#ASSIGNMENT 3: INDEXER# By: Gabriel Gutierrez (gg548) Ayush Joshi (aj470)
Group: 1/0
#Usage:# Input: ./index outputFile fileToIndex #Description:#
-
Our indexer incorporates a tokenizer that reads in text from the current file character by character using the fgetc() function and when any non-alphanumeric character is reached or when the end of file is reached, which is detected with the feof() function, the token string is returned to then be sorted into our sorted-list structure.
-
Our Sorted-List structure is used to organize each word or “token” according to the specifications of the assignment. Then, it is also used in conjunction with an iterator to traverse through the list when writing to the output file requested.
-
Our indexer uses a recursive function, traverseDirectories, to recursively go through directories until a file is reached.
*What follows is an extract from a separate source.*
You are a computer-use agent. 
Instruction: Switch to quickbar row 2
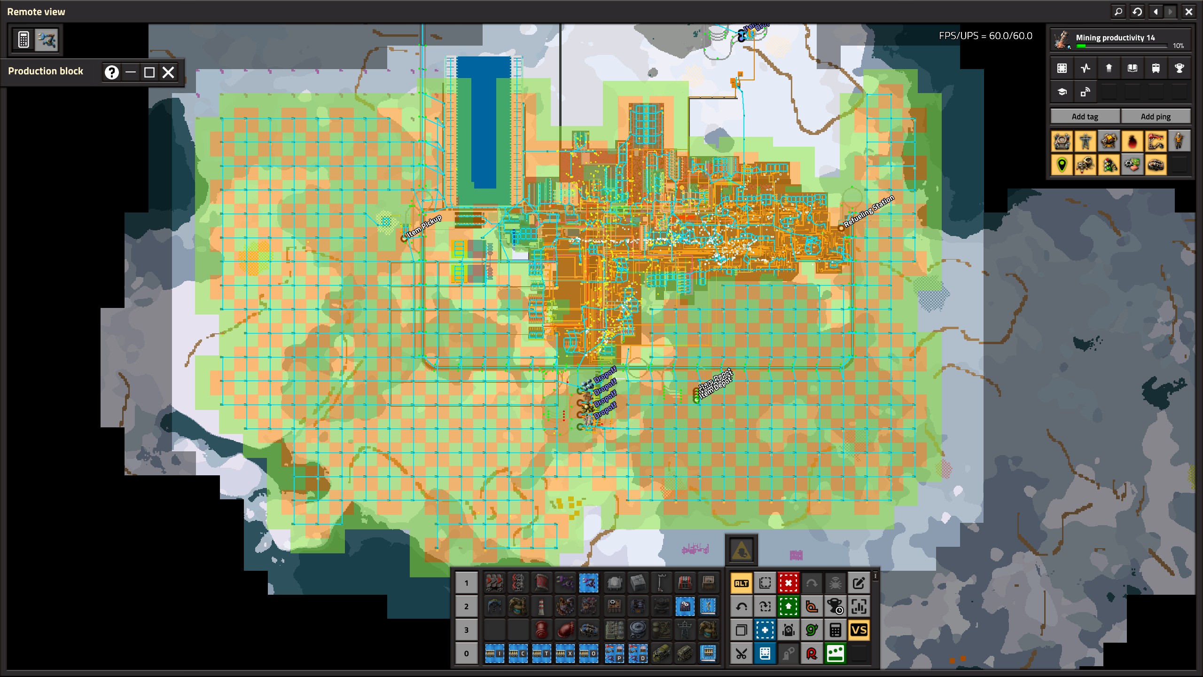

When a file is reached, traverseFile is called to begin indexing the file.
-
Originally the indexer printed out entire path of each token, then according to new specifications, it now only prints the file name in which the token was found. #Runtime Analysis:#
-
Runtime is based off the input size, that is, the file or directory requested by the user to index. Therefore, the runtime is based off the number of unique tokens (t) found in each of the files to be explored (f) which is O(t*f) or O(n) runtime.